Está circulando un anuncio donde se ve que ustedes, Guadalupe Pineda y Tania Libertad participaran en un espectáculo musical en la zona arqueológica de La Campana, en el estado de Colima, el 23 de junio del presenta año. A los profesores investigadores del Instituto Nacional de Antropología e Historia nos ha caído de sorpresa y hemos intentado verificar dicha información, sin que tengamos suerte. En Internet, no hay nada, pero el anuncio que nos llegó, nos deja dudando y, por ello, es que le preguntamos sí es cierta o falsa esa información. Toda vez que para nosotros ese tipo de espectáculos en las zonas arqueológicas son ilegales e ilegítimos, pues las mismas no han sido exhumadas para ser convertidas en escenarios o escenografías de espectáculos modernos, por buenos que éstos puedan ser. La hoy llamada zona arqueológica de La Campana fue estudiada, exhumada y divulgados los conocimientos que de ese asentamiento humano por nuestra muy querida, apreciada y admirada doctora Beatriz Braniff. Estamos seguros que si ella viviera sería la que les dirigiría esta carta, pues sepan que ustedes, que son admiradas y respetadas por muchos antropólogos e historiadores del INAH, por su trabajo digno y congruente. No eche a perder su trayectoria y no provoquen con esa posible ilegal e ilegítima intervención en la zona arqueológica de La Campana, que cambiemos de opinión. No nos orille a pasarla a la lista de los delincuentes que transgreden el orden que nos hemos dado los mexicanos para mantener nuestros bienes nacionales arqueológicos como objetos de estudio y aprecio de nuestro pasados fuera de los circuitos comerciales, y lucro en efectivo o del incremento de los prestigios individuales.

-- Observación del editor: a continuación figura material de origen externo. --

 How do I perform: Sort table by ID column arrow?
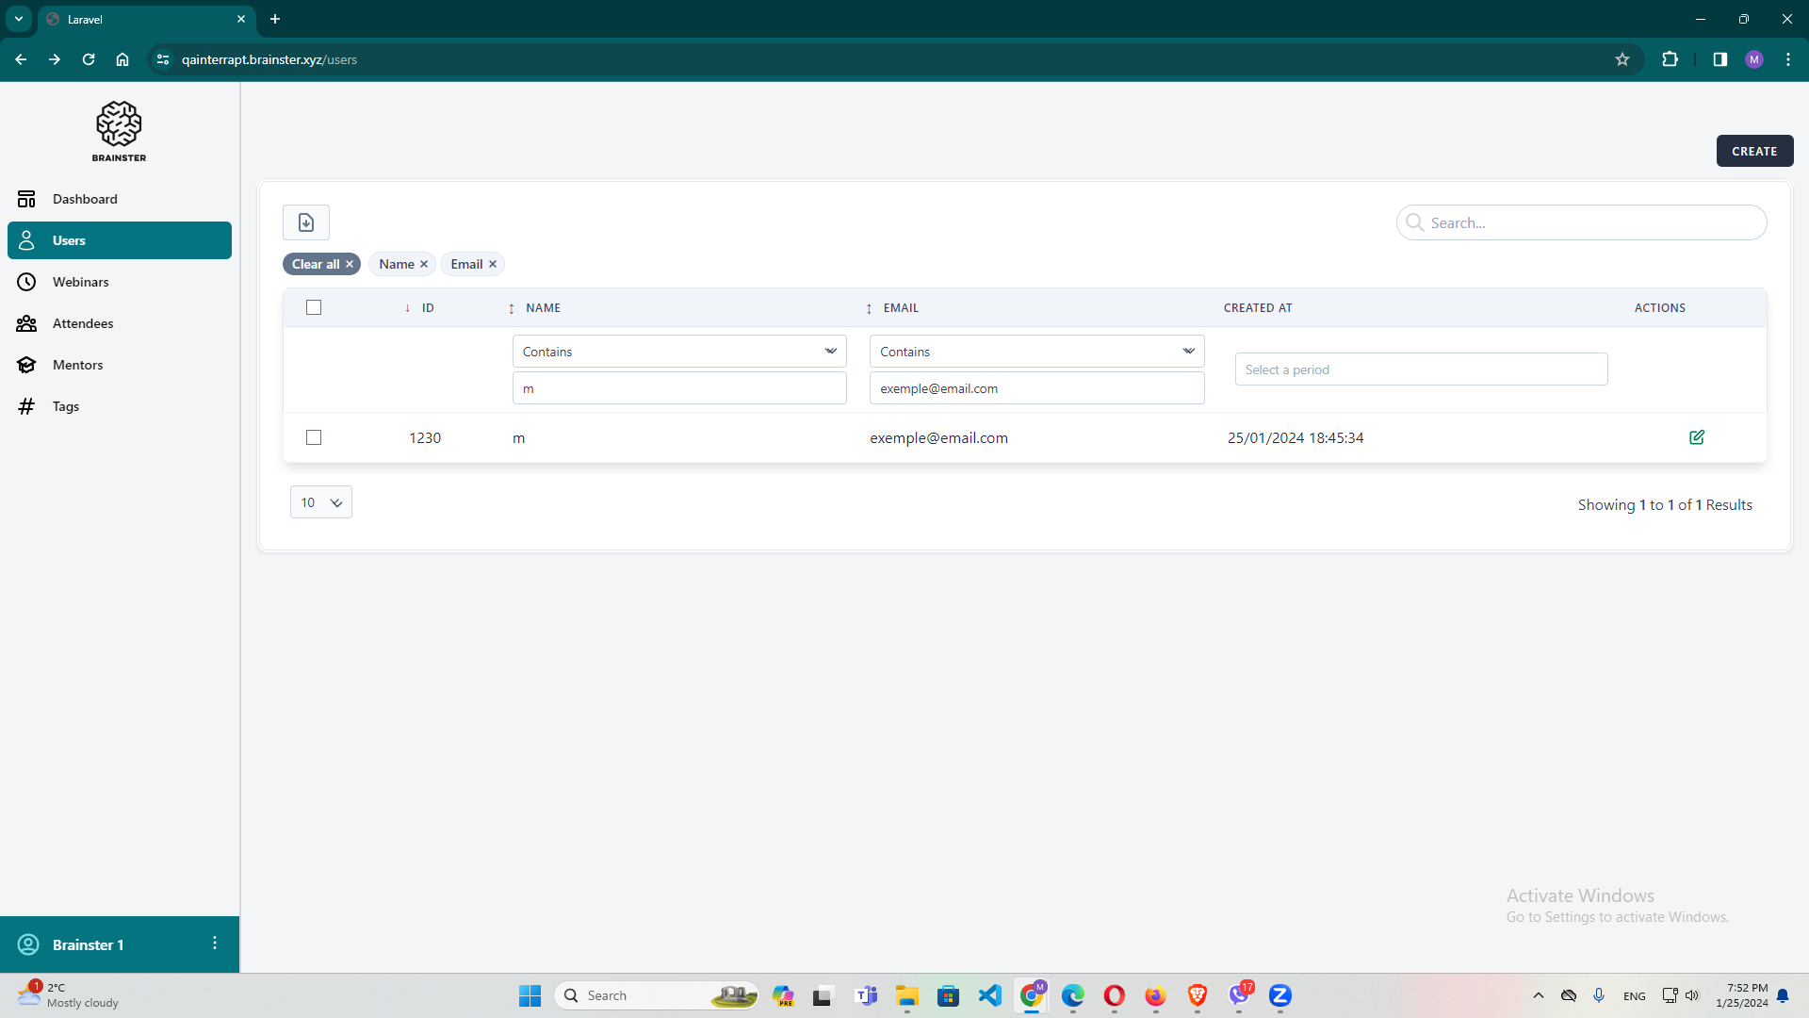(x=408, y=308)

Disculpen este tono, pero es que en verdad nos lastima siquiera pensar que ello pudiera ser cierto, pues su amiga Tanía Libertad ha participado ilegal e ilegítimamente con el señor Manzanero en Chichen Itza, pese a las demandas y denuncias que presentamos. El genio y el prestigio por grande que sea, encuentran sus límites en las leyes y acuerdos sociales, ¡sino qué cosa fuéramos!

Respetuosamente en espera de su respuesta. Historiador Felipe I. Echenique March.